PROBLEM TO SOLVE >> Rewrite the rows below, from the line holding "may [220, 637]" through the line holding "figure (603, 358)", inclusive, as a Markdown table with the columns No. and Line, numbering each row and skipping blank lines. Leave the pictures out of the table.

INPUT FOR THIS TASK >>
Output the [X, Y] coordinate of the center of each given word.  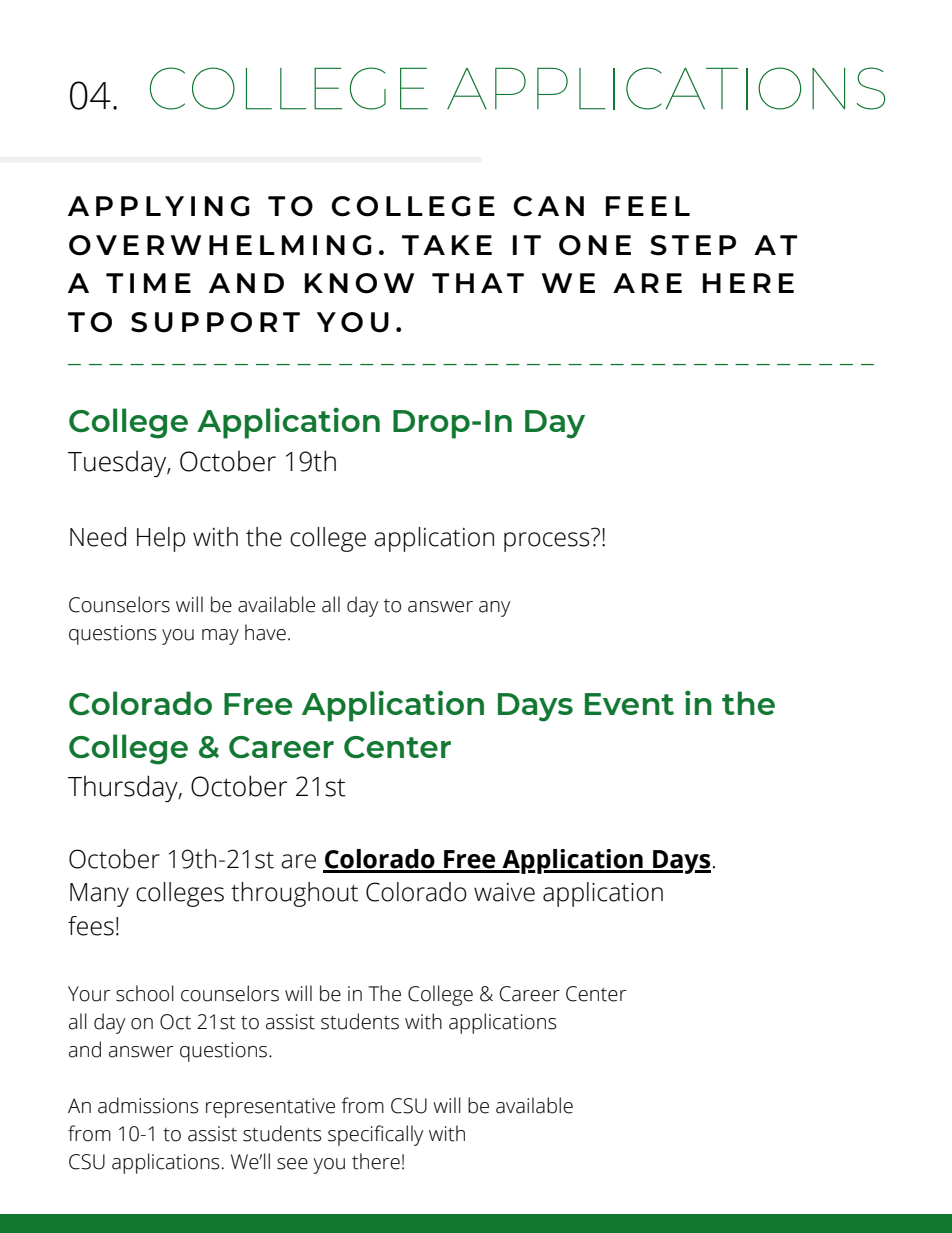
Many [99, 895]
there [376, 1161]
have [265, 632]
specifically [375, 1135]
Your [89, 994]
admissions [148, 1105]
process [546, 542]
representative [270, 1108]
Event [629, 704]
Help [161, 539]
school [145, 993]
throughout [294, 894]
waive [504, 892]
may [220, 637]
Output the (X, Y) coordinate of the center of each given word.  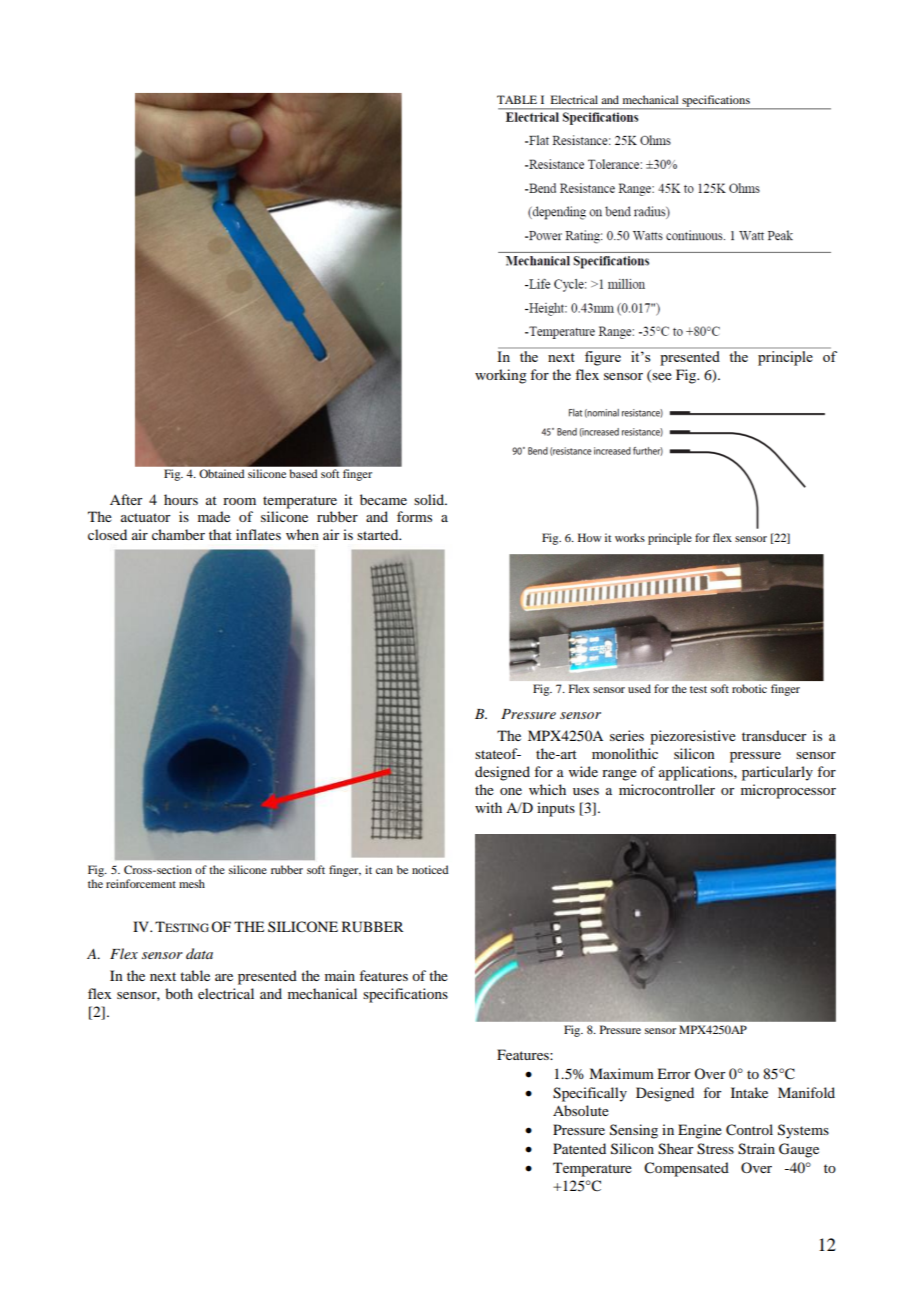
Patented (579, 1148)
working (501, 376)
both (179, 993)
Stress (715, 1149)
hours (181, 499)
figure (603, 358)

--

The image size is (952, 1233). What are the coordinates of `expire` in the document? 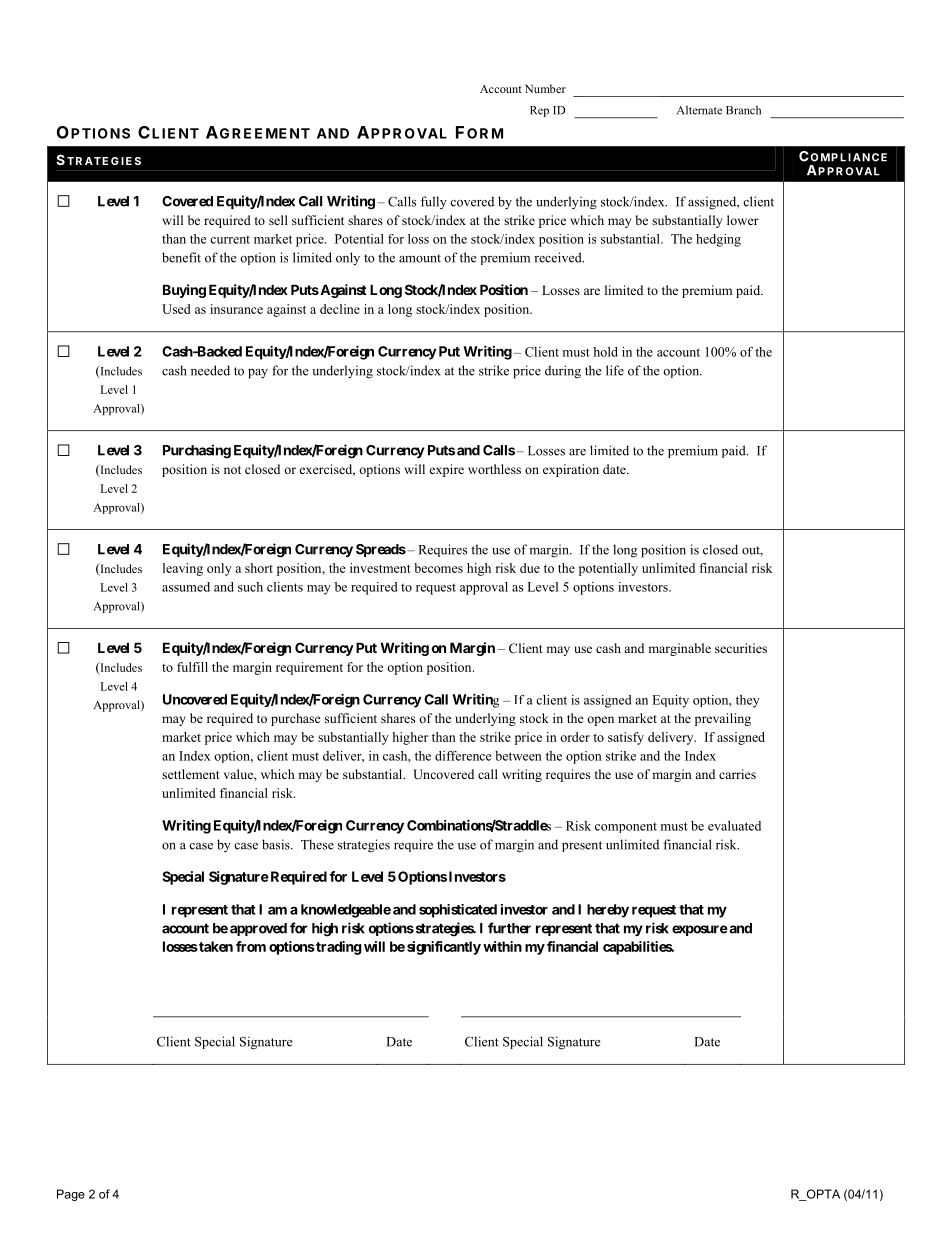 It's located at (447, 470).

---

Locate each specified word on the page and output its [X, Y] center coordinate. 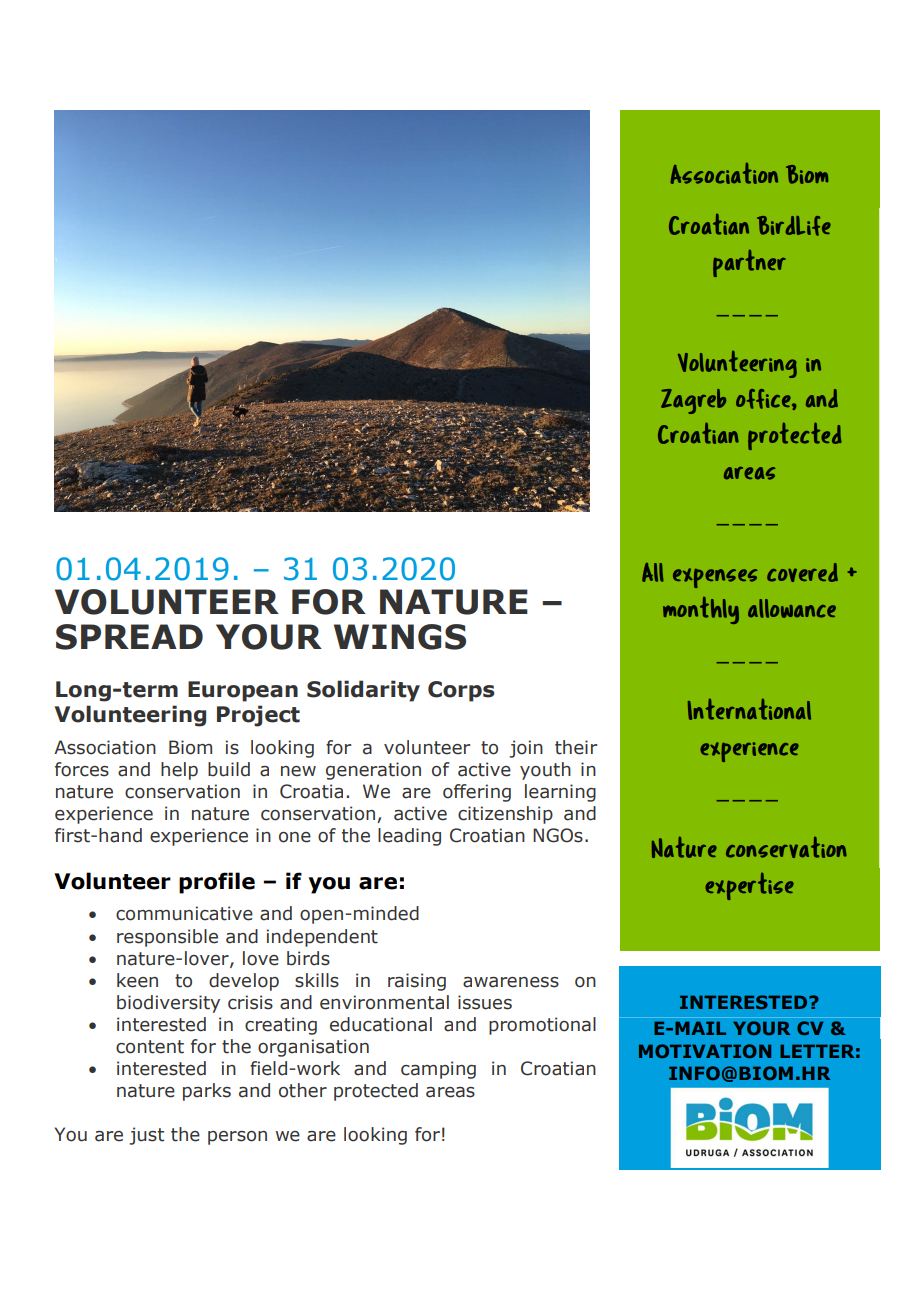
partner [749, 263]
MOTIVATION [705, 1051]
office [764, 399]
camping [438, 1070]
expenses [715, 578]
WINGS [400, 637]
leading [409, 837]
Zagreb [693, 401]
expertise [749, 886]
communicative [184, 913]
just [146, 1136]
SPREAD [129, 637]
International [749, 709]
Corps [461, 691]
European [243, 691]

RESPONSE >>
| No. | Line |
|---|---|
| 1 | may [220, 637] |
| 2 | Output the (X, Y) coordinate of the center of each given word.   |
| 3 | Patented (579, 1148) |
| 4 | working (501, 376) |
| 5 | both (179, 993) |
| 6 | Stress (715, 1149) |
| 7 | hours (181, 499) |
| 8 | figure (603, 358) |